The longest walkable distance on Earth
Got three spare years to make the trek?
The suspected longest walking route on Earth is 14,000 miles from Capetown in South Africa to extreme north Russia.
Pilgrimages like the Camino de Santiago or the Appalachian Trail are short by comparison. The real-life walk would be grueling, filled with scary animals and diversely bad weather.
This is the longest walkable single distance on Earth, from South Africa to the far northeastern Russian city of Magadan. At no point would you need to use even a small boat to ferry across a river, because the entire route is made up of roads with bridges.
To go further into northeastern Russia, you’d need to cross through terrain that isn’t currently walkable.
This 21,550 km trek will take 4,263 hours. This route includes a ferry and you must cross 17 countries’ borders and 6 time zones.
A real person walking this route at a sustainable pace would need about three years to complete the trip.
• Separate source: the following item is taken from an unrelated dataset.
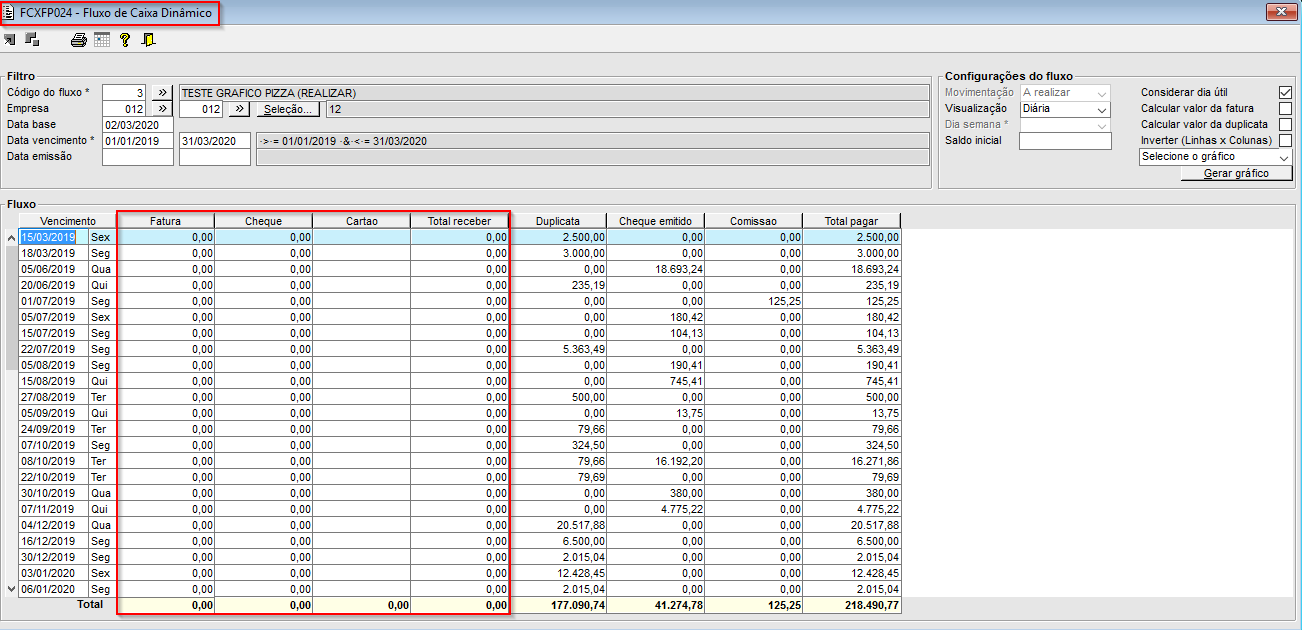Click the Duplicata column header
The height and width of the screenshot is (630, 1302).
[x=557, y=221]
They’d need to pack a variety of things or sell their stuff and buy new stuff along the way: desert gear, rain gear, and even body armor for the sections through anarchic or war-torn regions like South Sudan.
There’s a little bit of everything along the way, from extremely dangerous rainforest animals to near the coldest inhabited place on Earth in Russia.
PS: Remote Bilibino, home to the smallest nuclear plant on Earth, is just a three-hour flight even farther northeast after Magadan.